Exercise requirements: In the Times-Union passage below, starting at "The Rochester Advertiser" and ending at "just The Times-Union.", swap "merged" for "combined" and write out that part again.

Supplied passage:
== Segment start ==
Evening newspaper in Rochester, New York

The Times-Union was a daily evening newspaper in the greater Rochester, New York, area for 79 years. It was published as an afternoon daily counterpart to the morning Democrat and Chronicle under the ownership of Gannett when it ceased operations in 1997. In that year the paper merged with the Democrat and Chronicle, with which it had shared a staff since 1992.

The Rochester Advertiser began in 1826 with publisher Luther Tucker. It was acquired by the Rochester Union which was bought by Frank Gannett. In 1918 Gannett merged it with Evening Times to form the Times-Union. Ten years later Gannett purchased the 100-year-old Democrat and Chronicle, the paper with which the Times-Union ultimately merged in 1997.

By 1963, the newspaper was known as just The Times-Union.

The Times-Union, for most of its existence from 1928 until 1997, was based out of the Gannett Building at 55 Exchange Boulevard which was also the headquarters for Gannett and USA Today until 1985. The building, although it was later shared with the sister Democrat and Chronicle who moved into the building in 1959, was originally built for Gannett and the Times-Union and still features an interlocking TU over the front door.

==Awards==
The paper won a Pulitzer Prize for covering the 1971 Attica Prison riots.
== Segment end ==
Data for analysis:
== Segment start ==
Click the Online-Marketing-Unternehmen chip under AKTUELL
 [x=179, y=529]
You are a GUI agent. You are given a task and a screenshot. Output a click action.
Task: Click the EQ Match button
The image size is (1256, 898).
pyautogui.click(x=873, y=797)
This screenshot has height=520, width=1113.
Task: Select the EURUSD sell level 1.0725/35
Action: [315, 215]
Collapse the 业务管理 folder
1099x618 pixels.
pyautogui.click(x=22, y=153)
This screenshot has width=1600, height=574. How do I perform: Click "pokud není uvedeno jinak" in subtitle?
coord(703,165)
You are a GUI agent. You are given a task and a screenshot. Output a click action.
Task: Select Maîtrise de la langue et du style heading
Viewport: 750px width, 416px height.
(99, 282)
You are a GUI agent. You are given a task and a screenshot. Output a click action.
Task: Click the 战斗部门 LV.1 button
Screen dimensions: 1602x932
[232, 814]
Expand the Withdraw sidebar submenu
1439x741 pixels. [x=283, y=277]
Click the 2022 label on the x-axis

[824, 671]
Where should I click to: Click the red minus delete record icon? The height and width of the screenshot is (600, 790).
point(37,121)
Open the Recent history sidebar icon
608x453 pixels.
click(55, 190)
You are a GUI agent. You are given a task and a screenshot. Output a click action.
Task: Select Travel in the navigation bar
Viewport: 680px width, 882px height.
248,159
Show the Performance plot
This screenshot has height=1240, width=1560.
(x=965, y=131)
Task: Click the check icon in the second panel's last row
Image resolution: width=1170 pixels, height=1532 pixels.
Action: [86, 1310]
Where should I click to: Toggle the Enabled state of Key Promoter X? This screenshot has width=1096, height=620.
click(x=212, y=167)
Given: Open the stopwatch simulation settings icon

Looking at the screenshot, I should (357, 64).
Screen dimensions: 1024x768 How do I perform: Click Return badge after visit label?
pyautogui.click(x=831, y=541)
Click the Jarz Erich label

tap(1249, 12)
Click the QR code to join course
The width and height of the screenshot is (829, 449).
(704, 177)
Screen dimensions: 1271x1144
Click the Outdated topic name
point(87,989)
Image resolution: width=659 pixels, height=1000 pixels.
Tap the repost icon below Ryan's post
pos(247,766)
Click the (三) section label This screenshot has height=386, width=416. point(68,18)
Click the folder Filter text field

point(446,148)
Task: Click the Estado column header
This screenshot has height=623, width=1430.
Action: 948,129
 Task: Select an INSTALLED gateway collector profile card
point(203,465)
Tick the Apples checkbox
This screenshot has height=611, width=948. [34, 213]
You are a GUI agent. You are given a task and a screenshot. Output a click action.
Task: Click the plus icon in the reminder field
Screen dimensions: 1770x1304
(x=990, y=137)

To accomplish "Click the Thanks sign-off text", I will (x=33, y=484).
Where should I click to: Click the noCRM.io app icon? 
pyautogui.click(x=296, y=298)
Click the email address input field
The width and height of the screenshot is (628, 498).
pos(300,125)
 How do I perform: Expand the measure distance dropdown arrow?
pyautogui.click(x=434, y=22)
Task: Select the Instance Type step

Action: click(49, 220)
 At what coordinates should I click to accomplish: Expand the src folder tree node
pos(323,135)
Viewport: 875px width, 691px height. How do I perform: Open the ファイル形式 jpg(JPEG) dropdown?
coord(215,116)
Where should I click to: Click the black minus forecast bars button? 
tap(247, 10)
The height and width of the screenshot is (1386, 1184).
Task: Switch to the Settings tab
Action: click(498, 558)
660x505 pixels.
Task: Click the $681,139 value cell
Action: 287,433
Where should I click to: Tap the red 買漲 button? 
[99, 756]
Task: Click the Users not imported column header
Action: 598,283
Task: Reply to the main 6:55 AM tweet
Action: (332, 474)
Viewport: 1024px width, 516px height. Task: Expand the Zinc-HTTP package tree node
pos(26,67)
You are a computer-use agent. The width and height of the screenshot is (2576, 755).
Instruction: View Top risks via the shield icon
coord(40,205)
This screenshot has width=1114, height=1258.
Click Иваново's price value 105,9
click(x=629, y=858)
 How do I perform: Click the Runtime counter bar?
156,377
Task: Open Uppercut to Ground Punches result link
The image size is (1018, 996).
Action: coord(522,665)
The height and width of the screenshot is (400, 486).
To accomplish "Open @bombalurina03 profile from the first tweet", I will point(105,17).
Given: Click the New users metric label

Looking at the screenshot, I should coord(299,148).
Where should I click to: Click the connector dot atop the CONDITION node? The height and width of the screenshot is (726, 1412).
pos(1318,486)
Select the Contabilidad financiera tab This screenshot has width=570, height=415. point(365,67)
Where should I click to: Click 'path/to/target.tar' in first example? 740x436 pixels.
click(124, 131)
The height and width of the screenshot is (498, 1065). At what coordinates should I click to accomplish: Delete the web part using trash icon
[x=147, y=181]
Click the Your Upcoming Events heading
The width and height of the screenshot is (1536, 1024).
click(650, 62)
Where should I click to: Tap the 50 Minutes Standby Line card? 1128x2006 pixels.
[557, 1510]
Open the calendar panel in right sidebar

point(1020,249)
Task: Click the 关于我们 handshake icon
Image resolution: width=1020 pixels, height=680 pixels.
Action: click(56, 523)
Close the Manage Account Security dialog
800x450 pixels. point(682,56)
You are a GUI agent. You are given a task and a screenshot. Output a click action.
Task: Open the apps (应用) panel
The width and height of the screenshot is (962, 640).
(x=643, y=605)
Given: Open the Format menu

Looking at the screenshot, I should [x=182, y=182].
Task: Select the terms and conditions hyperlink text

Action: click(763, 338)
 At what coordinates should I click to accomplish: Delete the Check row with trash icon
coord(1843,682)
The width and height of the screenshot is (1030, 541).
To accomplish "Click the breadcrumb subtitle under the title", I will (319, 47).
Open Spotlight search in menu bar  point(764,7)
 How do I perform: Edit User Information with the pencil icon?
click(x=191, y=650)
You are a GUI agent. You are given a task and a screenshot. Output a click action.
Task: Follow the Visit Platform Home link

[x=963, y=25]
== Segment end ==
Answer box:
The Rochester Advertiser began in 1826 with publisher Luther Tucker. It was acquired by the Rochester Union which was bought by Frank Gannett. In 1918 Gannett combined it with Evening Times to form the Times-Union. Ten years later Gannett purchased the 100-year-old Democrat and Chronicle, the paper with which the Times-Union ultimately combined in 1997.

By 1963, the newspaper was known as just The Times-Union.